Failure to agree on a price cap for Russian oil will push international prices higher, a U.S. government official has warned, adding that the cap would need to be accompanied by sanction exemptions.
In a report quoting the unnamed official, Reuters wrote that the idea of the price cap was to set a price for Russian oil that covers the marginal costs of its production as a way of motivating Russia to continue exporting that oil, even at much lower than international prices.
Failure to do so means that sanctions on Russian crude oil will significantly curb its exports, which would in turn lead to a price spike, the official said, foreseeing prices of $140 per barrel.
G7 leaders discussed the price cap at its meeting in June, where it concluded that for the idea to be successful, its authors would need to get big importers such as China and India on board. So far, there has been little indication that either India or China would be willing to join the price cap.
Meanwhile, discussions are ongoing about the actual level of the cap.
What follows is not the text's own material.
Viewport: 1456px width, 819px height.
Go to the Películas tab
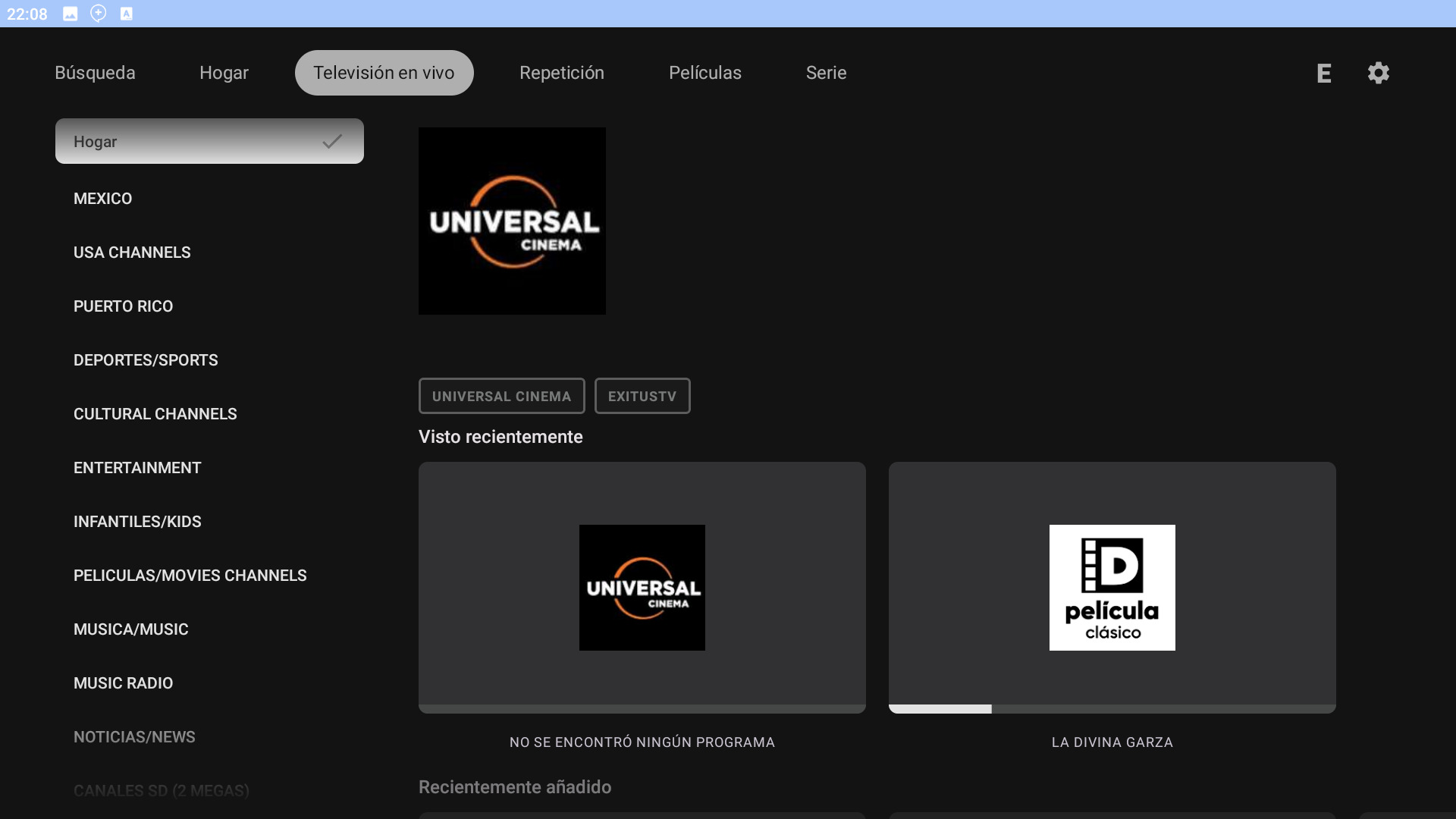click(x=704, y=73)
According to the U.S. official that Reuters spoke to this week, Japan had been concerned about setting the cap too low but had agreed to consider a range between $40 and $60 per barrel.
U.S. Treasury Secretary Janet Yellen is traveling to Asia this week, where she will try to garner support for the price cap idea among local importers. China is notably absent from her itinerary.
Analysts have warned that the oil price cap idea is not the most brilliant one because there is no guarantee Russia will accept the cap and continue business as usual. On the contrary, there is concern it would retaliate by slashing oil exports, which would push international prices much higher.